▸ **What to work on**:
Repeat word for word the lines from the one containing "You are a GUI" through the last of them, both ends included, and leave out the pictures.
+++
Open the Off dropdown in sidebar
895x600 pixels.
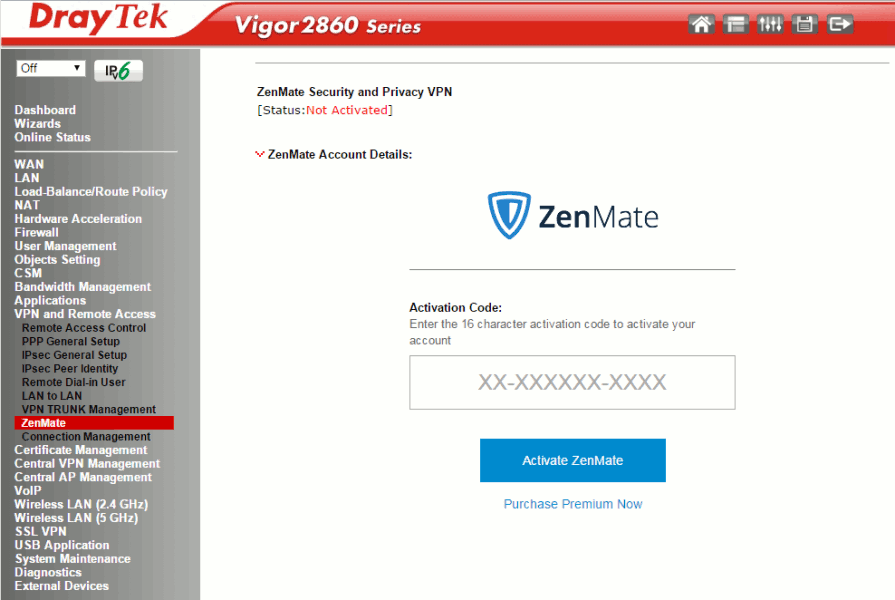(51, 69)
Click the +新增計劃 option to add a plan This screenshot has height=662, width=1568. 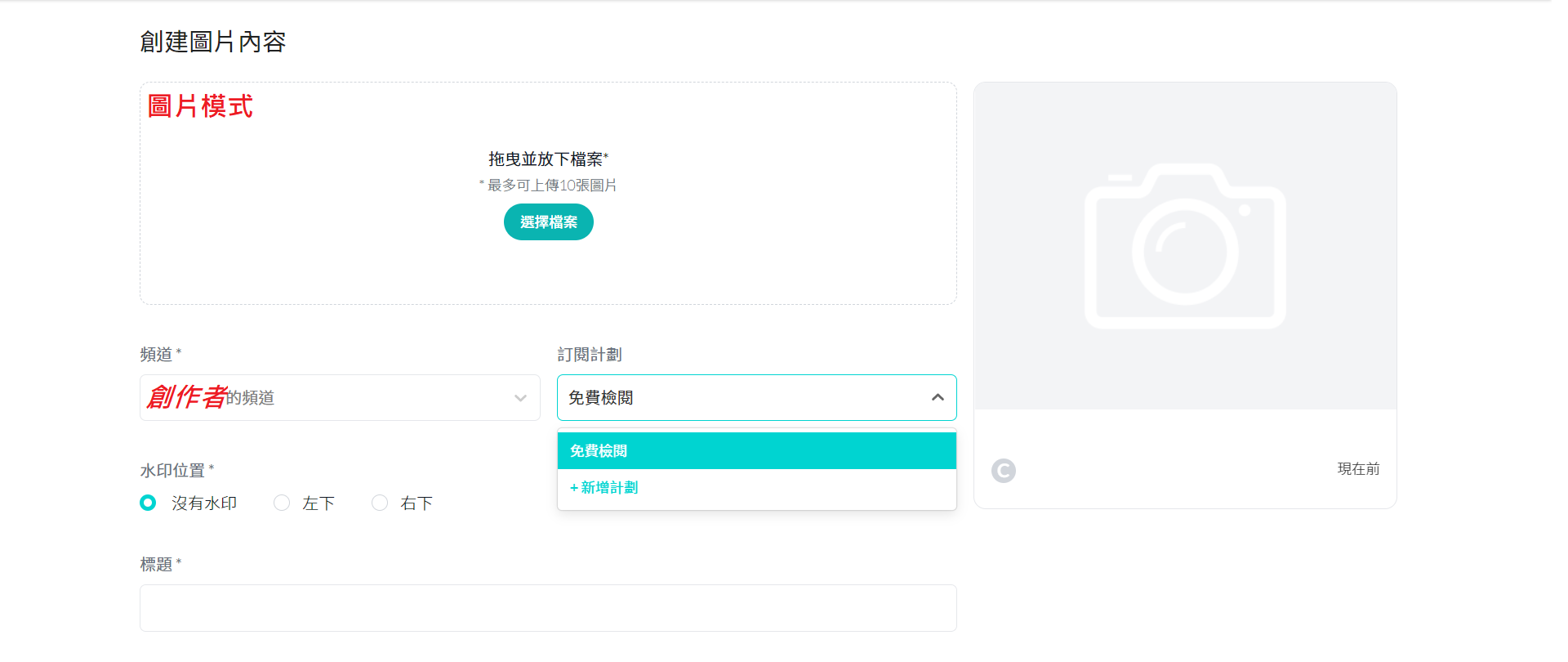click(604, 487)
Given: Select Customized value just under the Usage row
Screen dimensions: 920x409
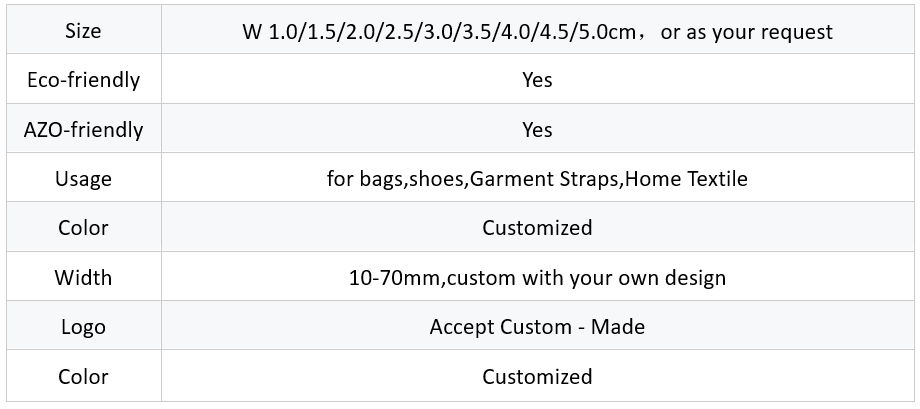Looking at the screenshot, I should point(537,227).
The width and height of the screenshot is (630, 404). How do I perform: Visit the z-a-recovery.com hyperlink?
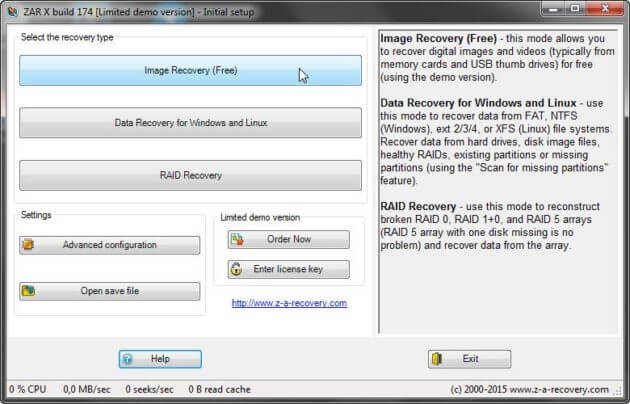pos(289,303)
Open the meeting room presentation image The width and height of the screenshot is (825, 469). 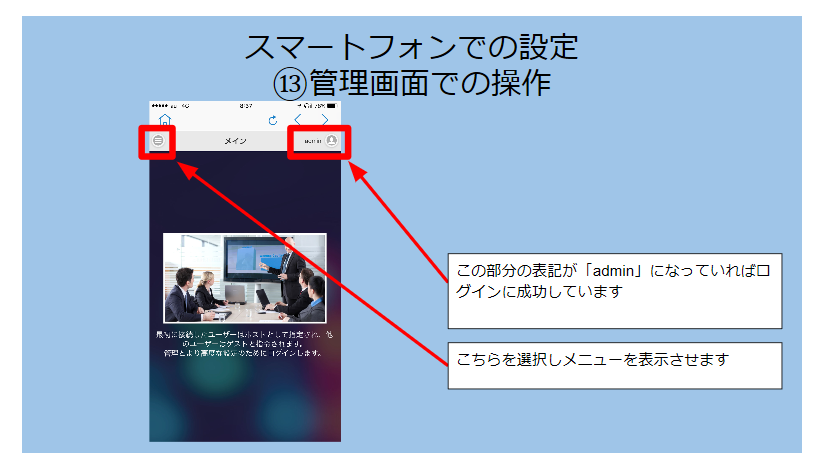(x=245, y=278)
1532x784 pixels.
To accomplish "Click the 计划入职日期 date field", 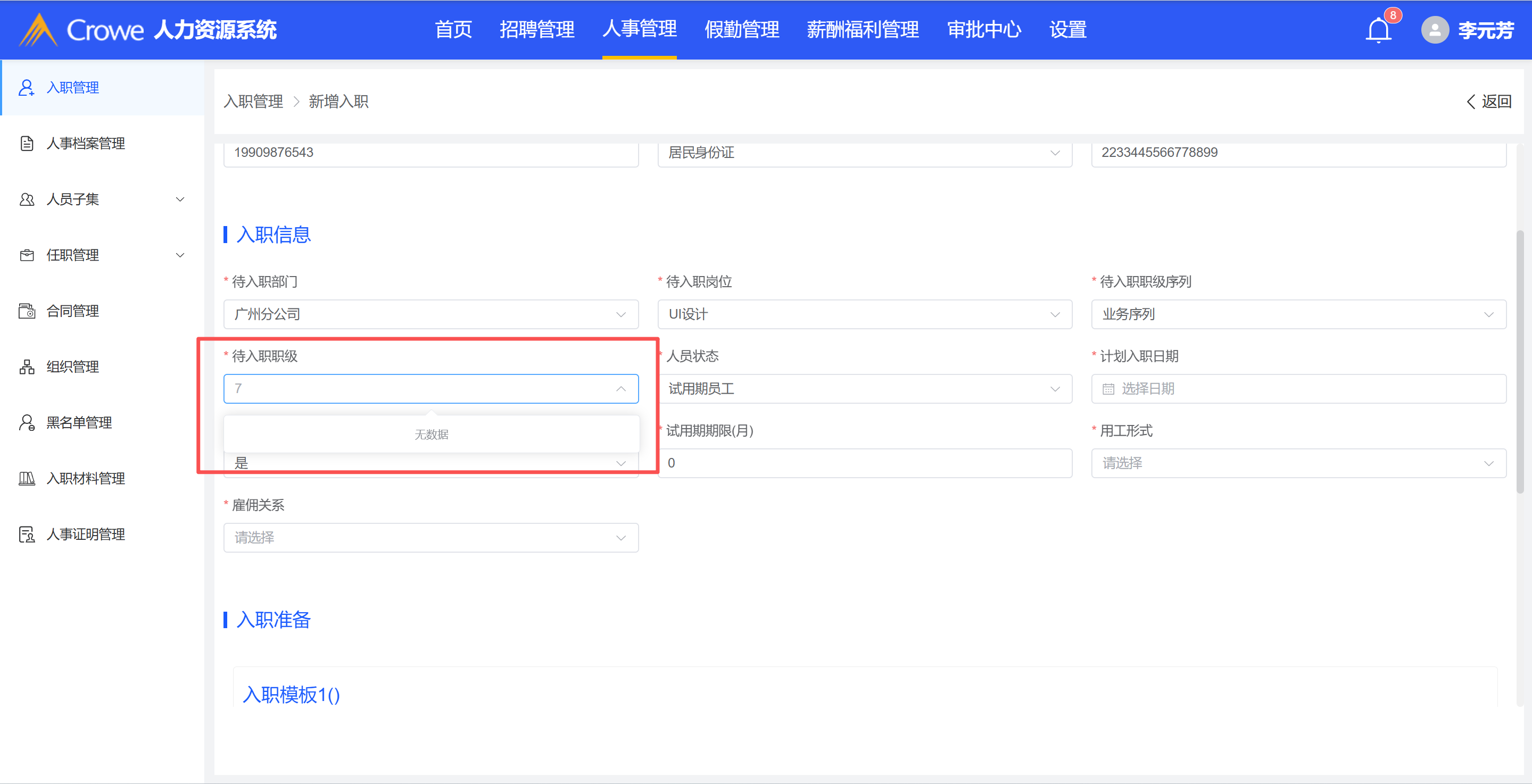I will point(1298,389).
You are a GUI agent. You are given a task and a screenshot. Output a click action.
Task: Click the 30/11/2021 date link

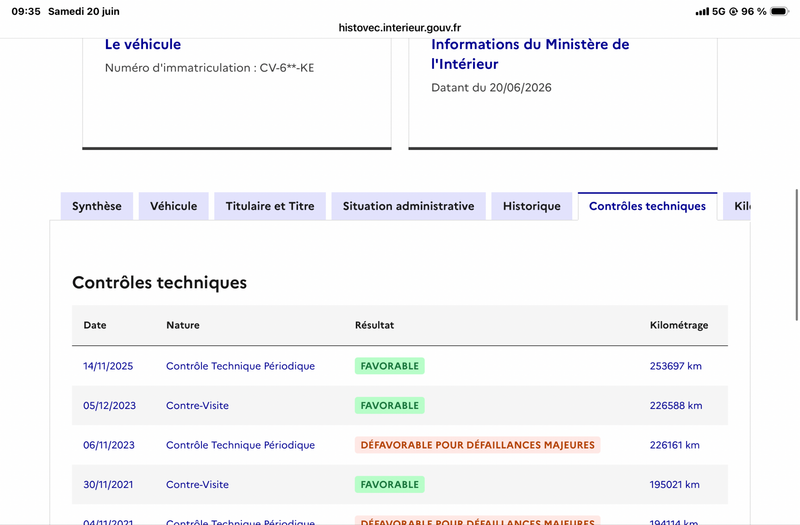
+++
▸ **Answer to the task**:
You are a GUI agent. You are given a task and a screenshot. Output a click action.
Task: Click the 30/11/2021 date link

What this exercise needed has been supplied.